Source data
::::::::

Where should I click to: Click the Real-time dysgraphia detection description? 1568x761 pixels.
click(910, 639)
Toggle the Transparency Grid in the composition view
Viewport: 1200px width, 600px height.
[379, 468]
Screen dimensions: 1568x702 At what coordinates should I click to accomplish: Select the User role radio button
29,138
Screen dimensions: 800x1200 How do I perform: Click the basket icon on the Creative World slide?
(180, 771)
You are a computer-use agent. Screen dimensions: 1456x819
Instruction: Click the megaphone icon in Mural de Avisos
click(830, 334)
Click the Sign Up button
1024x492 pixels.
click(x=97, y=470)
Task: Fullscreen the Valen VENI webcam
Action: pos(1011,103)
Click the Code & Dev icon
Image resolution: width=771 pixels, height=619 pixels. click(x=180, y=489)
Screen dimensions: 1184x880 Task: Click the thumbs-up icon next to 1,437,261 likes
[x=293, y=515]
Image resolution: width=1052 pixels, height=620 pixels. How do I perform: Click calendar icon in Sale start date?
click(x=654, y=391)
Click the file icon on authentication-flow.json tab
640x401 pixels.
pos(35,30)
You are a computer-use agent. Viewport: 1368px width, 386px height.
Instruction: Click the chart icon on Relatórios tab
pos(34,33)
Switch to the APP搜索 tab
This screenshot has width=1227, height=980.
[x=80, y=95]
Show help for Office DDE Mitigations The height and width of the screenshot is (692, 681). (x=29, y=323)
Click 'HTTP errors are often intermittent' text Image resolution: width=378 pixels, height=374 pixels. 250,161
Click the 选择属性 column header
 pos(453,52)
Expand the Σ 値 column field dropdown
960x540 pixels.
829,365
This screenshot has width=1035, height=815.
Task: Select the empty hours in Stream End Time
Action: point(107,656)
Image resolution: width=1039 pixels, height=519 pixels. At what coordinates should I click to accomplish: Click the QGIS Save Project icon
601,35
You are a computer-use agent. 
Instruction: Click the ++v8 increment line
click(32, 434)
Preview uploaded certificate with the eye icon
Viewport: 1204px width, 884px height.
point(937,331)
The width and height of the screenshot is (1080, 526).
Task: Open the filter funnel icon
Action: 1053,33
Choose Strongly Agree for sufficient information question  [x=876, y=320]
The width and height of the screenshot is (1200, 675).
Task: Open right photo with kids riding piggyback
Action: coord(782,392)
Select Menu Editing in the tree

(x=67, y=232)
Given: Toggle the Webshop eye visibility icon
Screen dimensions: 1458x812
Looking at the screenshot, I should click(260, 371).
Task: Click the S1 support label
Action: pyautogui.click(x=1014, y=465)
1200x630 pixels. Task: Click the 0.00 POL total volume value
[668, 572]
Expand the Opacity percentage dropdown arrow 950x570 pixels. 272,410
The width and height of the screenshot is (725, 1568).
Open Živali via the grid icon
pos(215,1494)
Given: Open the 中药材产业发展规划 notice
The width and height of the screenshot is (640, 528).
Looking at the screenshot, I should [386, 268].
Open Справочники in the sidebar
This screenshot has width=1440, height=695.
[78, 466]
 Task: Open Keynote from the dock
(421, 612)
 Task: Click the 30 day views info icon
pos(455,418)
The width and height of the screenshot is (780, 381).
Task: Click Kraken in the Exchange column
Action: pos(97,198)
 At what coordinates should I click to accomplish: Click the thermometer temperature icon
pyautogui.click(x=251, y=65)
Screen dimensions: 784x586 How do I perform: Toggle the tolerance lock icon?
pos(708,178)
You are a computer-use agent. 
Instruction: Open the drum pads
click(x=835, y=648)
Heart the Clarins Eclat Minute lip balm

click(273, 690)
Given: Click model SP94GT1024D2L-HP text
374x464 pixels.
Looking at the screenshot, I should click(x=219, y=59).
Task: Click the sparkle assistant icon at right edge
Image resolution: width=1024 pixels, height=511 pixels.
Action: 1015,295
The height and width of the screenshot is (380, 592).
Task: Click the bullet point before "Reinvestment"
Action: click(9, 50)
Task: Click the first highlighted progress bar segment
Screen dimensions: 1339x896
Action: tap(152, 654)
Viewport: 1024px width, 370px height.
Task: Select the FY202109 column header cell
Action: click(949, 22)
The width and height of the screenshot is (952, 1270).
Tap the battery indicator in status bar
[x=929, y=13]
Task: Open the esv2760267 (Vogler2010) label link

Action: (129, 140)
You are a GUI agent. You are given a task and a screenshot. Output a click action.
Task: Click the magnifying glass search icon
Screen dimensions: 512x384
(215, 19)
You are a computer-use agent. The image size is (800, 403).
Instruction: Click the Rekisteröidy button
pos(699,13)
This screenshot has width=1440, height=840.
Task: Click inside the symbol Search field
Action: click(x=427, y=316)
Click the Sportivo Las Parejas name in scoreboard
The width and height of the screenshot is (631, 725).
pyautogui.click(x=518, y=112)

::::::::

- **To do**
Your reply is to repeat, unchanged, the lines above running from the one with "Screen dimensions: 1568x702" up to and including the one with "Click 'HTTP errors".

- **Worked solution**
Screen dimensions: 1568x702 At what coordinates should I click to accomplish: Select the User role radio button
29,138
Screen dimensions: 800x1200 How do I perform: Click the basket icon on the Creative World slide?
(180, 771)
You are a computer-use agent. Screen dimensions: 1456x819
Instruction: Click the megaphone icon in Mural de Avisos
click(830, 334)
Click the Sign Up button
1024x492 pixels.
click(x=97, y=470)
Task: Fullscreen the Valen VENI webcam
Action: pos(1011,103)
Click the Code & Dev icon
Image resolution: width=771 pixels, height=619 pixels. click(x=180, y=489)
Screen dimensions: 1184x880 Task: Click the thumbs-up icon next to 1,437,261 likes
[x=293, y=515]
Image resolution: width=1052 pixels, height=620 pixels. How do I perform: Click calendar icon in Sale start date?
click(x=654, y=391)
Click the file icon on authentication-flow.json tab
640x401 pixels.
pos(35,30)
You are a computer-use agent. Viewport: 1368px width, 386px height.
Instruction: Click the chart icon on Relatórios tab
pos(34,33)
Switch to the APP搜索 tab
This screenshot has width=1227, height=980.
[x=80, y=95]
Show help for Office DDE Mitigations The height and width of the screenshot is (692, 681). (x=29, y=323)
Click 'HTTP errors are often intermittent' text Image resolution: width=378 pixels, height=374 pixels. 250,161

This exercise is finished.